US 12,468,952 B2
Systems and methods for noise-robust contrastive learning
Junnan Li, Singapore (SG); and Chu Hong Hoi, Singapore (SG)
Assigned to Salesforce, Inc., San Francisco, CA (US)
Filed by Salesforce, Inc., San Francisco, CA (US)
Filed on Sep. 9, 2020, as Appl. No. 17/015,858.
Claims priority of provisional application 63/033,547, filed on Jun. 2, 2020.
Prior Publication US 2021/0374553 A1, Dec. 2, 2021
Int. Cl.

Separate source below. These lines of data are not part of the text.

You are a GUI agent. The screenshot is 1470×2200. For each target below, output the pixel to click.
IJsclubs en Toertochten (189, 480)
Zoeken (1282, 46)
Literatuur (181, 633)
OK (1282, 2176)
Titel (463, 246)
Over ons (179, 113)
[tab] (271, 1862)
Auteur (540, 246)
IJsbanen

G06N 3/088 (2023.01); G06N 3/045 (2023.01)
CPC G06N 3/088 (2013.01) [G06N 3/045 (2023.01)] 10 Claims
OG exemplary drawing
 
1. A system for training a neural network model for object identification in images, comprising:
a communication interface configured to receive a training dataset comprising a set of image samples, each image sample having a noisy label that belongs to a plurality of classes;
a non-transitory memory storing the neural network model including an encoder, a first copy of the encoder, a second copy of the encoder, a classifier, an autoencoder and a first copy of the autoencoder both coupled to the classifier, a second copy of the autoencoder and processor-executable instructions; and
one or more hardware processors coupled to the non-transitory memory and configured to read instructions from the non-transitory memory to cause the system to perform operations comprising:
generating, for each image sample of the set of image samples, a first augmented image sample by modifying a first amount of the respective image sample, a second augmented image sample by modifying a second different amount of the same respective image sample, and an interpolated image sample by taking a linear interpolation, the first augmented image sample, the second augmented image sample and the interpolated image sample corresponding to a same original image sample;
encoding, the first augmented image sample by the encoder of the neural network model, the second augmented image sample by a first copy of the encoder and the interpolated image sample by a second copy of the encoder operated in parallel to the encoder into a first high-dimensional feature representation, a second high-dimensional feature representation, and a third high-dimensional feature representation, respectively;
projecting, respectively by the autoencoder, a first copy of the autoencoder and a second copy of the autoencoder operated in parallel, the first high-dimensional feature representation, the second high-dimensional feature representation, and the third high-dimensional feature representation to a first embedding, a second embedding, and a third embedding that are normalized in a low-dimensional embedding space;
reconstructing, respectively by the autoencoder, the first copy of the autoencoder and the second copy of the autoencoder, the first high-dimensional feature representation based on the first embedding, the second high-dimensional feature representation based on the second embedding, and the third high-dimensional feature representation based on the third embedding;
generating, by the classifier, classification probabilities based on the first high-dimensional feature representation and the second high-dimensional feature representation;
computing a cross-entropy loss based on the classification probabilities;
computing a consistency contrastive loss based on a positive pair of the first embedding and the second embedding and one or more negative pair of embeddings projected from augmented image samples that do not correspond to a same original image sample;
computing for each class of the plurality of classes, a respective class prototype as a normalized mean embedding over image samples that belong to the respective class in the training dataset;
computing a prototypical contrastive loss based on a weighted combination of a comparison between the first embedding and the third embedding and a comparison between the second embedding and the third embedding;
computing a reconstruction loss based on a first reconstruction loss and a second reconstruction loss, wherein the first reconstruction loss is calculated based on the first embedding and the reconstructed first high-dimensional feature representation, and the second reconstruction loss is calculated based on the second embedding and the reconstructed second high-dimensional feature representation;
computing a combined loss based on a weighted sum of the cross-entropy loss, the instance contrastive loss, the prototypical contrastive loss and the reconstruction loss;
training the neural network model by minimizing the combined loss; and
predicting, by the trained neural network model, a class label for object identification in an input image.